Index to this series

Executive summary (added September 11, 2018): The subject of political theory is the kind of community called a body politic. For the Ancients, this is a society, composed of, for example, the citizens of Athens, excluding women, children, slaves, and foreigners. In medieval times, all human beings in the community compose a body politic, which is thus non-social, though having within it the societies called estates; sovereigns rule by force (e.g. by the bribery called the granting of liberties), but may in turn be ruled, as is the husband, sovereign of the wife. For Hobbes, a sovereign can also rule by authority. An eristic argument would insist that only one of these accounts of the body politic is correct; but the world is in the flux described by Heraclitus, and the way to come to terms with it is not eristic, but dialectic, as described in the Meno of Plato.


Dialectic is the way to come to terms with a world of constant change.

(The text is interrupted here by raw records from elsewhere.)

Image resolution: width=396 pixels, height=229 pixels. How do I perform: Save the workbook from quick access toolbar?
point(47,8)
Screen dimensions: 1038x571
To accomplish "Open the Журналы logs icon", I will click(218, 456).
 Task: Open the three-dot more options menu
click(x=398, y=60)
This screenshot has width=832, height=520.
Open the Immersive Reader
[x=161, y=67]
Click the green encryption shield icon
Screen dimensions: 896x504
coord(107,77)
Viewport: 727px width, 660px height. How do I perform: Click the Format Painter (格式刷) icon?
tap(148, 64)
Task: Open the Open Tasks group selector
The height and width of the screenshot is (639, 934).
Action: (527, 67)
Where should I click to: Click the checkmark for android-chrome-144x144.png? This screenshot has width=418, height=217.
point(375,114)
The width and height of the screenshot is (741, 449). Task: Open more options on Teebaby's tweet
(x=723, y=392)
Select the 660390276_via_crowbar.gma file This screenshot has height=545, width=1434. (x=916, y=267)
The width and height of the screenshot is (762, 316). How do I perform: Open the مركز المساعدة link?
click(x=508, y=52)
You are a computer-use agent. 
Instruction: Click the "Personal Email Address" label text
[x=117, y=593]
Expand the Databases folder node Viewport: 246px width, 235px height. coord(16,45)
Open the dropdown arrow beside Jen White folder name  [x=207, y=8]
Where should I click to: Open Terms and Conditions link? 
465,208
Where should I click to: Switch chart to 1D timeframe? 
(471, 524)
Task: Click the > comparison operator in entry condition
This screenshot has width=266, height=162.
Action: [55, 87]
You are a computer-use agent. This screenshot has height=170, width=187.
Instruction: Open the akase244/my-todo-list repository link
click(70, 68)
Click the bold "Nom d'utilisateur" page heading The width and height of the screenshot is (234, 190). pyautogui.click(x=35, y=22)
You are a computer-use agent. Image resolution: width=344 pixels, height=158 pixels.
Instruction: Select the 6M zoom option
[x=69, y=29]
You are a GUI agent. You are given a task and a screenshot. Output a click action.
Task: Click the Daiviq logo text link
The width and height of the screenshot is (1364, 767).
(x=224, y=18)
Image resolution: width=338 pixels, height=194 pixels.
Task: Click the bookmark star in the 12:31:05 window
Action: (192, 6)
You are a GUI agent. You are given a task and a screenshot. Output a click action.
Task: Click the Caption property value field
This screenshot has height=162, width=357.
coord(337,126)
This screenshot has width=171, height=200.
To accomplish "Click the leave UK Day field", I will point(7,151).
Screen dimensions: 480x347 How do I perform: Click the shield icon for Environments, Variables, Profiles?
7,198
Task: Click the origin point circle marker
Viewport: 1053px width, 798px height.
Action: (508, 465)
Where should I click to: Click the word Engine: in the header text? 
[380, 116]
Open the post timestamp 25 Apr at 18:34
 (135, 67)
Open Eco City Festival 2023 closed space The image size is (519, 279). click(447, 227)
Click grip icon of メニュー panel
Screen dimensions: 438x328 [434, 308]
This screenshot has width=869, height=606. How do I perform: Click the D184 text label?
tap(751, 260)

On the internet in particular, too many persons engage in eristic, staking out a position like the Greeks at Troy, who built a wall around their ships on the shore and tried to defend it against all comers.

Dogs stake out their positions in the shade,
2017.09.14

In the argument of the New Leviathan, we pass from the family to the state, which Collingwood calls the body politic. This is what political theory must give a scientific account of (24. 1). We consider three phases of political theory:

  1. ancient,
  2. medieval, and
  3. modern.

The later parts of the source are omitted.